• PROBLEM REQUIREMENTS:
Your reply should hold exactly the lines from the one that contains "Given: Click the Geekbench 5 results heading" through the end of the data. Repeat them word for word.

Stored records
== Segment start ==

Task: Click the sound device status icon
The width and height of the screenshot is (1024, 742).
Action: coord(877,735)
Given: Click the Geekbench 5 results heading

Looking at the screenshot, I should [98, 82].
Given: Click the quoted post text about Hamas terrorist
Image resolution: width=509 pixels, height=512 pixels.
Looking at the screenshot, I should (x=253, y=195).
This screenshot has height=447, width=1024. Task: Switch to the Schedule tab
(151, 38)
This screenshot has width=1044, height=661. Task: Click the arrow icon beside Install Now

== Segment end ==

• REPLY TO THE TASK:
Given: Click the Geekbench 5 results heading

Looking at the screenshot, I should [98, 82].
Given: Click the quoted post text about Hamas terrorist
Image resolution: width=509 pixels, height=512 pixels.
Looking at the screenshot, I should (x=253, y=195).
This screenshot has height=447, width=1024. Task: Switch to the Schedule tab
(151, 38)
This screenshot has width=1044, height=661. Task: Click the arrow icon beside Install Now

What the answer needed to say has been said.